Southworth’s initial goal was to discover how Allinson’s fictional autobiography, A Childhood, made it onto Leonard and Virginia Woolf’s The Hogarth Press list in 1937. The result was to be immediately drawn in to the company of prominent artistic figures of the period. Writer, musicologist, puppeteer and pacifist, British-German Jewish Allinson (1902–1945) published with the Woolfs, dueled with Ralph Vaughan Williams over the origins of folk song and was psychoanalyzed by Adrian Stephen, younger brother of Virginia. Her connections register the cultural ferment of the Interwar years: a rich collaboration and unconsummated romance with homosexual composer Michael Tippett; an affair with Arts League of Service founder Judy Wogan; a friendship with designer Enid Marx; and an infatuation with poet Den Newton, 18 years her junior. Her life of promise, tragically cut short by suicide by drowning in 1945, is an eerie echo of Virginia Woolf’s suicide.

Allinson’s story spans the Twentieth Century, closing with Tippett weeping on stage at the Wigmore Hall during a 1992 performance of “The Heart’s Assurance,” the song cycle he dedicated to Francesca’s memory forty years earlier. In parallel, Allinson’s own A Childhood makes a second journey: a gift for a young woman living in recently liberated Belgium in 1942, the book comes alive again when she transforms it into an artist’s book. 

 

Please see the following excerpts from reviews of Southworth’s Fresca: A Life in the Making:

Arnold Whittall, The Musical Times Spring 2018

“extremely well-researched”

“a convincing portrait of [Michael Tippett] and some of the musical outcomes of his relationship with Allinson”

“The book culminates in an extended and moving account of The heart’s assurance, the composer’s memorial to his troubled friend, and of the Wigmore Hall concert marking Tippett’s 90th birthday in 1995--documentary writing at its best [...]”

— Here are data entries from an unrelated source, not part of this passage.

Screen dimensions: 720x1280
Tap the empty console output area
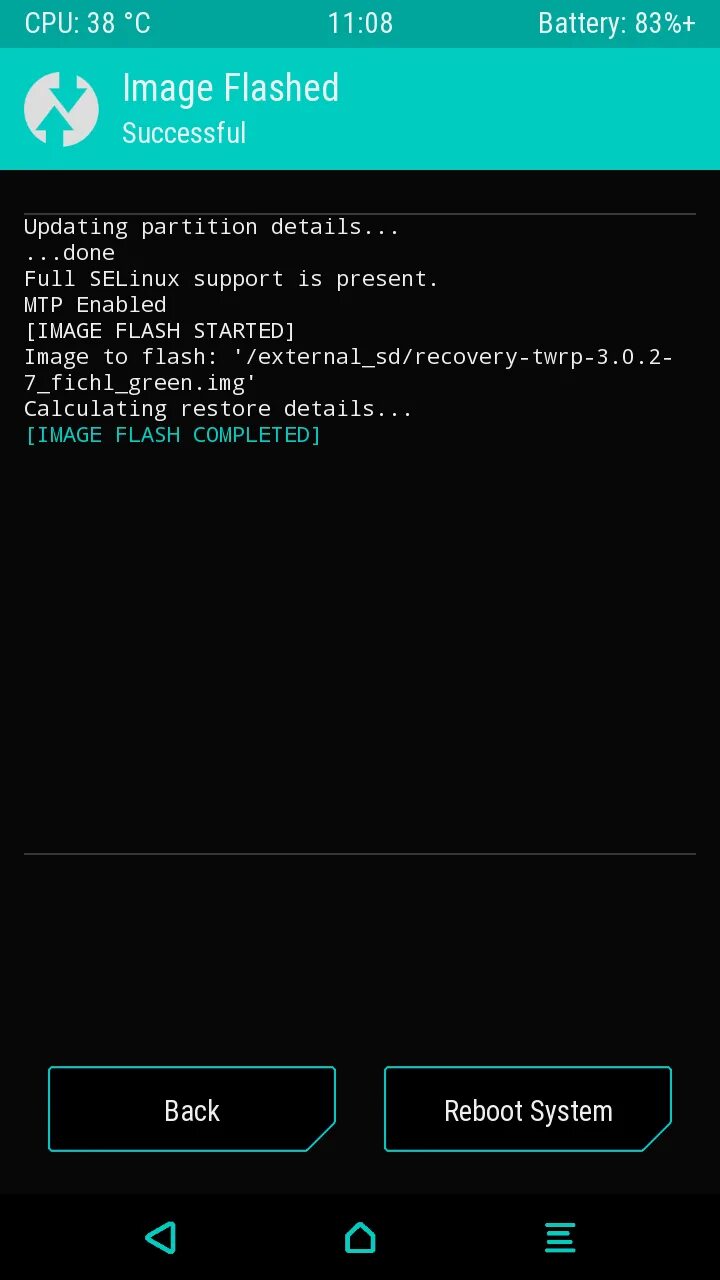click(x=360, y=650)
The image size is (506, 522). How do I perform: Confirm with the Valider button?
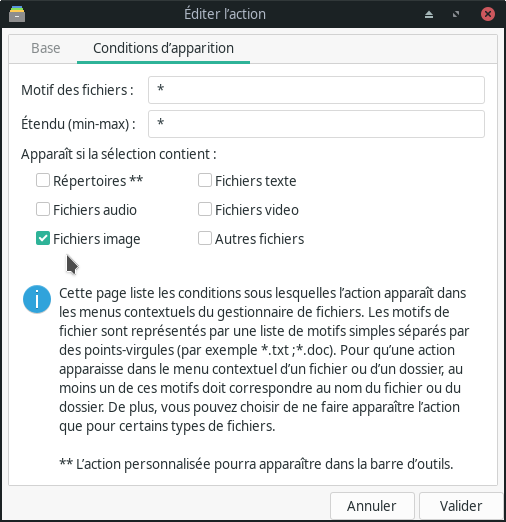461,506
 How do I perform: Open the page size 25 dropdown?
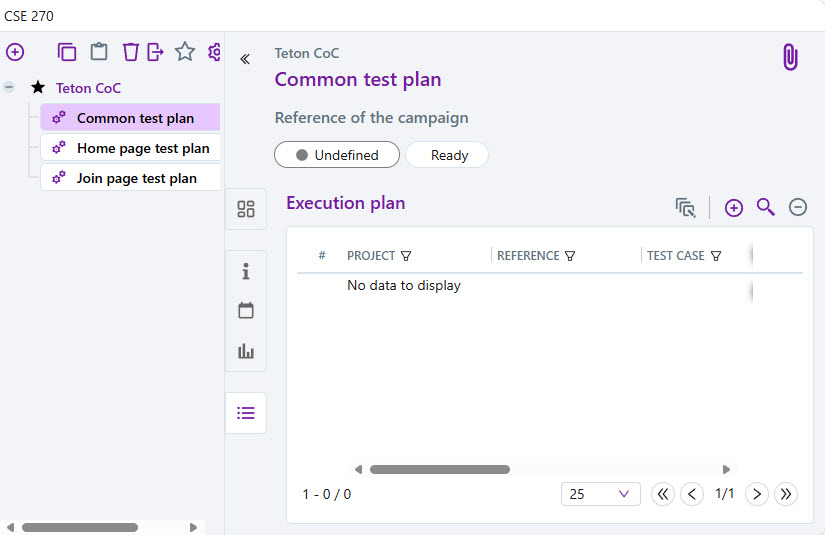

“Focusing primarily on Allinson herself, Southworth’s narrative vividly evokes the trials and tribulations of middle-class life in interwar Britain; how young people with artistic tendencies and internationalist sympathies negotiated their way around the many ingrained conventions of class and culture that were shaken but not destroyed by the First World War”  “[An] absorbingly sad chronicle of a life that never managed to root itself securely.”

 

Kathryn Laing, Woolf Studies Annual 2018

A “virtuoso and occasionally vertiginous exposé of the practices and processes of an archival researcher and biographer who works, in the footsteps of Woolf herself, on the lives of the obscure [...] For researchers interested in literary, artistic, musical, pacifist, and other networks of the interwar years, this ‘biographer’s quest’ is a cornucopia [...] a richly rewarding [reading experience], full of surprises and illuminations.”